**WORK TO BE COMPLETED:** Omit all images, then repeat exactly the lines below from the one containing "The height and width of the screenshot is (286, 160)." through the one containing "Given: Click the TradingView", both ends included.

Stored records:
-- Opening Marker --

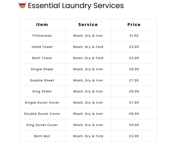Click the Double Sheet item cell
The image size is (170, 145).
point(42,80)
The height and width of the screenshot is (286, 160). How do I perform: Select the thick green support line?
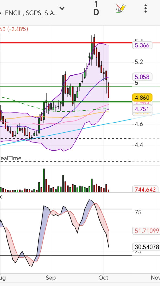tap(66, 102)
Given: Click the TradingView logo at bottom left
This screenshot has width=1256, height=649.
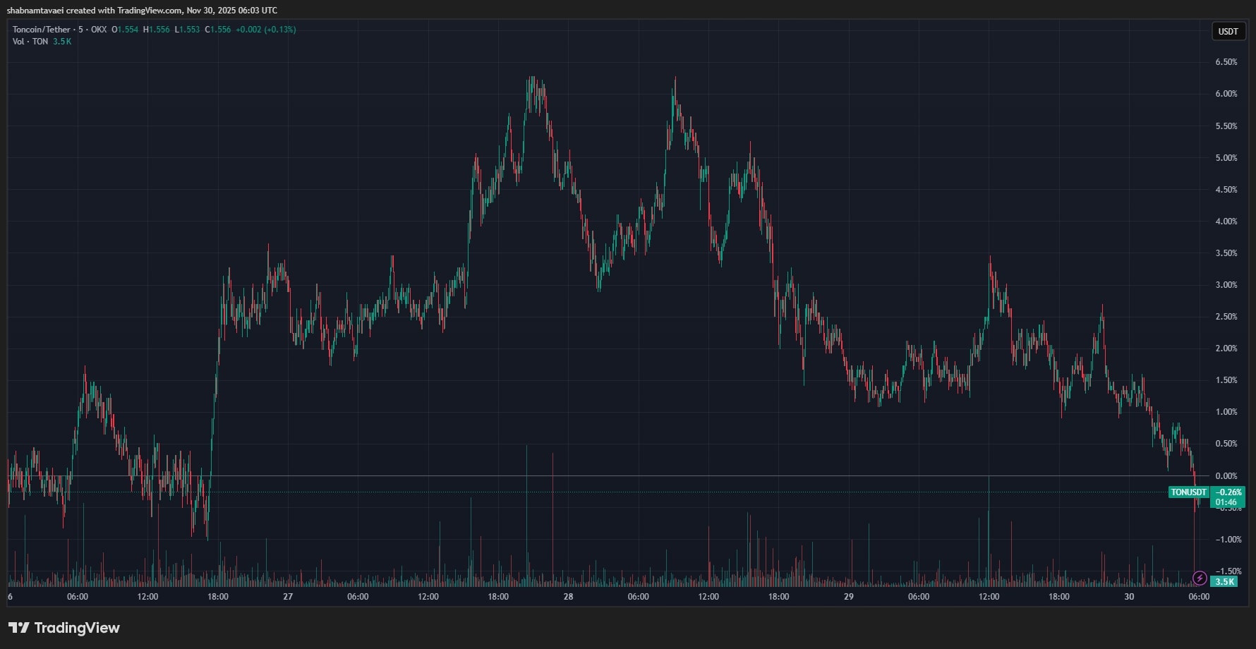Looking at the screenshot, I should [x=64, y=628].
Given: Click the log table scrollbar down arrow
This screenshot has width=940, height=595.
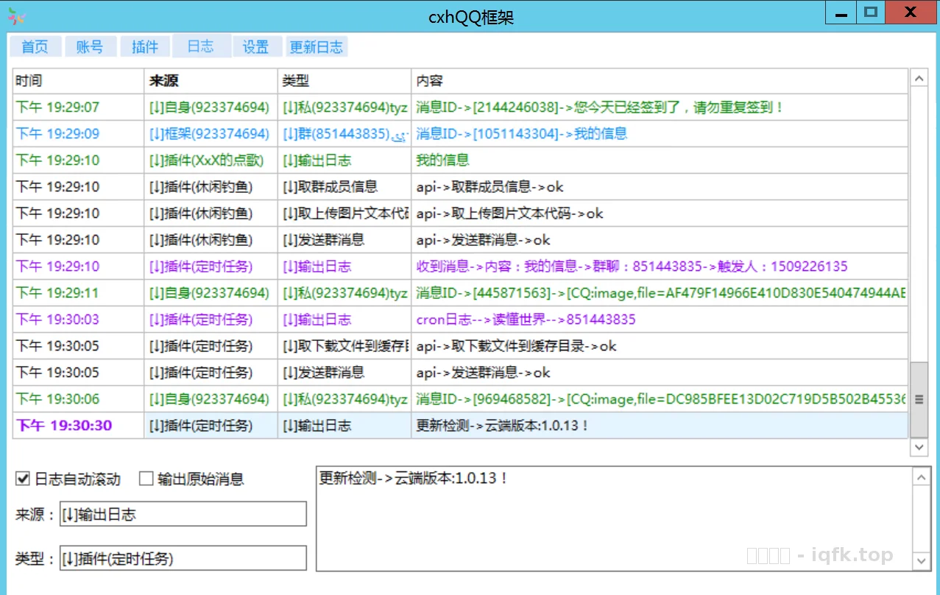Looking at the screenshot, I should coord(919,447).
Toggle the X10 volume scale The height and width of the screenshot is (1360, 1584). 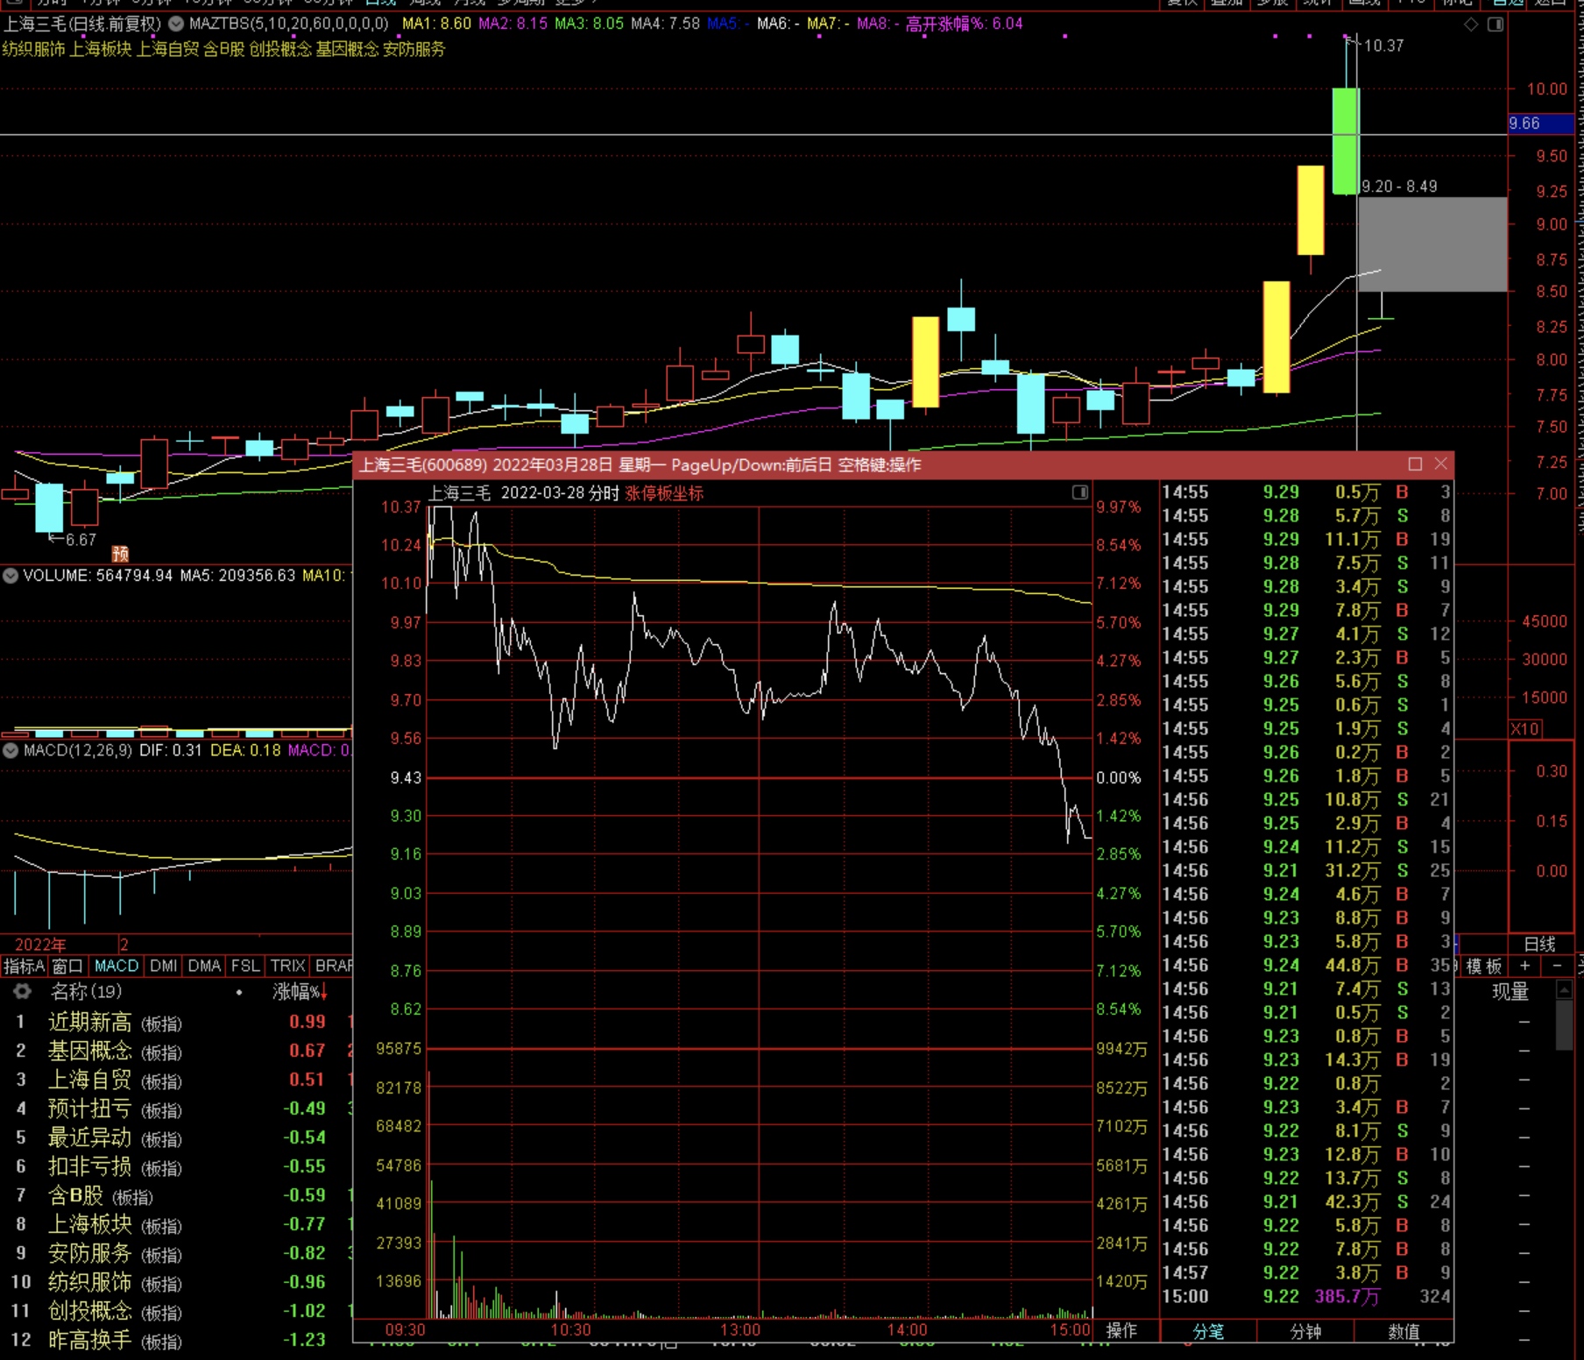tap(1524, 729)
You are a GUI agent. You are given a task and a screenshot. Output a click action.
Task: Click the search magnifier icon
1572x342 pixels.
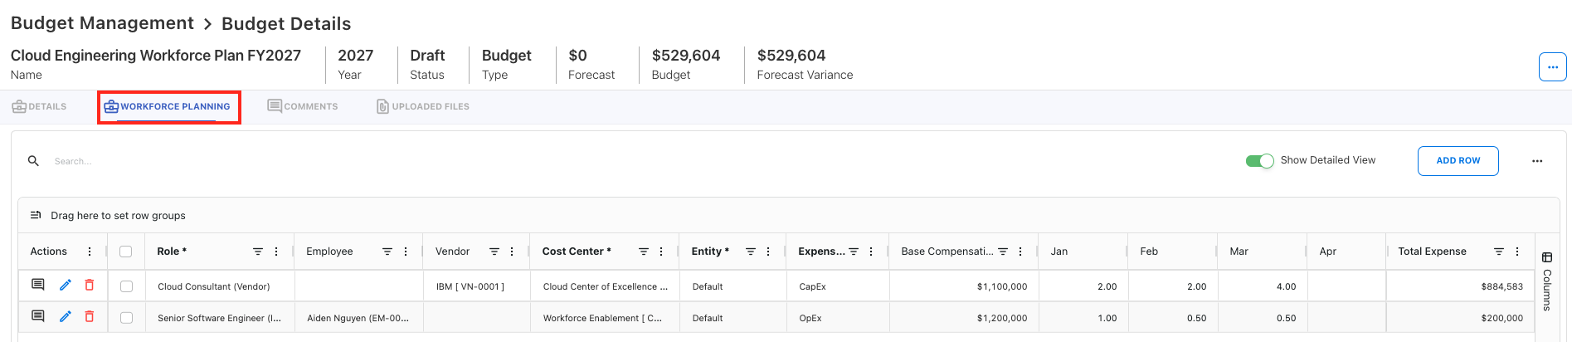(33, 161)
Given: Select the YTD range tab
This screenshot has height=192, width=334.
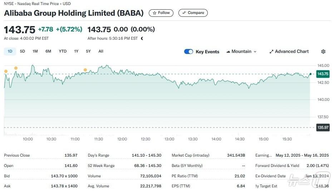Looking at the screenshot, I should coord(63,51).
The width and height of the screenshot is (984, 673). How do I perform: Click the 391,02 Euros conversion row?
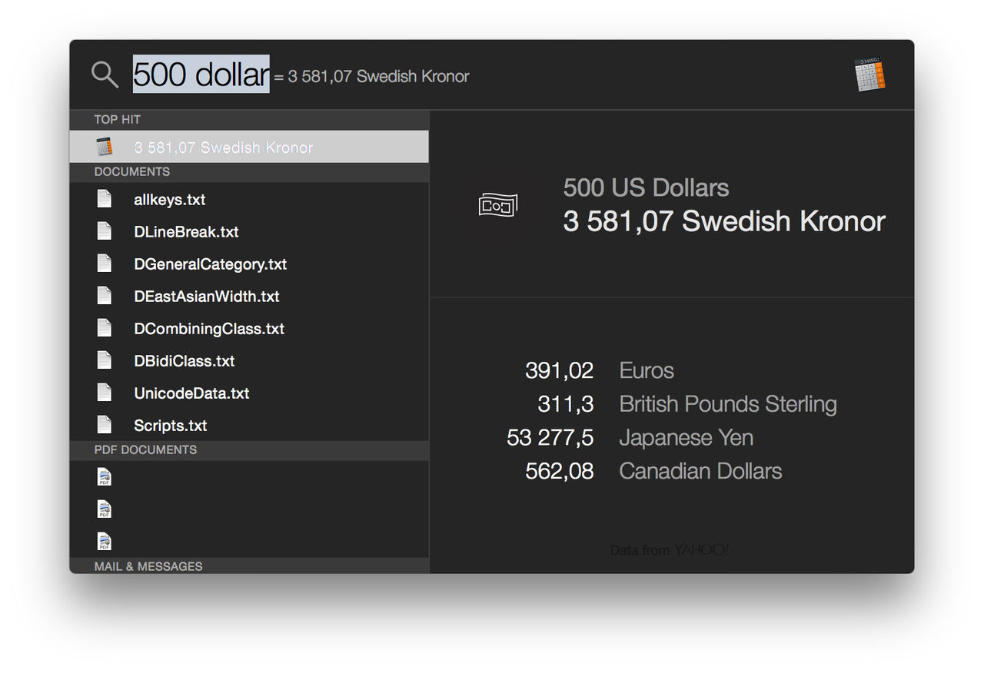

-- Closing Marker --

**TASK ANSWER:**
The height and width of the screenshot is (286, 160). How do I perform: Select the thick green support line?
tap(66, 102)
Given: Click the TradingView logo at bottom left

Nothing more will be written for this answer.